Un hábito común daña las plantas: experto explica cómo evitarlo
Jardinero alerta sobre método de riego: «Estás dañando plantas sin darte cuenta»
Joan Calderón, jardinería familiar en Alicante, advierte que regar diariamente en pequeñas cantidades es un error común que debilita las plantas. Explica que la humedad superficial no beneficia las raíces profundas.

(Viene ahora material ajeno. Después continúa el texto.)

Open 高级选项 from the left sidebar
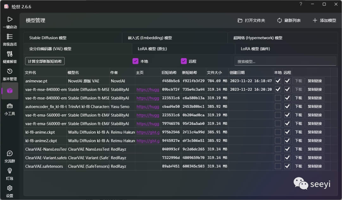Screen dimensions: 342x200 coord(10,39)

La forma como se riega las plantas en macetas puede ser más perjudicial que la falta de agua, según Joan Calderón, jardinero y dueño de la empresa Jardinería Calderón en Alicante, España. En un video publicado en TikTok, el experto destaca que regar diariamente con cantidades mínimas —aunque parezca suficiente— es una práctica que debilita las plantas sin que el dueño lo note. «Tu la miras y crees que está bien, pero por dentro está hecha polvo», dice en una de sus explicaciones.
El problema, según Calderón, radica en que la humedad se concentra solo en la capa superficial del sustrato, mientras que las raíces más profundas permanecen secas. «Esa práctica solo humedece la parte visible, pero el sistema radicular no recibe el agua necesario», enfatiza. Esta situación, explica, genera una apariencia de salud en la planta, aunque internamente se esté debilitando su estructura.
El jardinero propone un enfoque distinto: riegos abundantes hasta que el agua atraviese el sustrato y salga por los agujeros de drenaje. «Coges una botella entera de agua y la echas en la maceta hasta que veas que cala y drena todo el agua al plato», describe. El objetivo es que toda la masa de tierra, incluyendo las raíces profundas, reciba humedad uniformemente. Esta técnica, según él, previene la acumulación de sales en la superficie y asegura que las plantas accedan al agua en las capas más profundas, donde crece su sistema de absorción.
La recomendación de Calderón, que tiene más de 130.000 seguidores en Instagram, se suma a un debate cada vez más común en la jardinería moderna. Muchos jardineros y cultivadores han señalado que la forma tradicional de riego, basada en observaciones visuales, no siempre refleja las necesidades reales de las plantas. En España, donde la jardinería urbana crece, este consejo podría ser clave para reducir el desperdicio de agua y mejorar la salud de los cultivos en espacios limitados.
La práctica de riego superficial, tan común como dañina, podría redefinirse con técnicas como la de Calderón, que priorizan el bienestar del sistema radicular. Este enfoque no solo mejora el crecimiento de las plantas, sino que también optimiza el uso de recursos hídricos en un contexto de escasez creciente.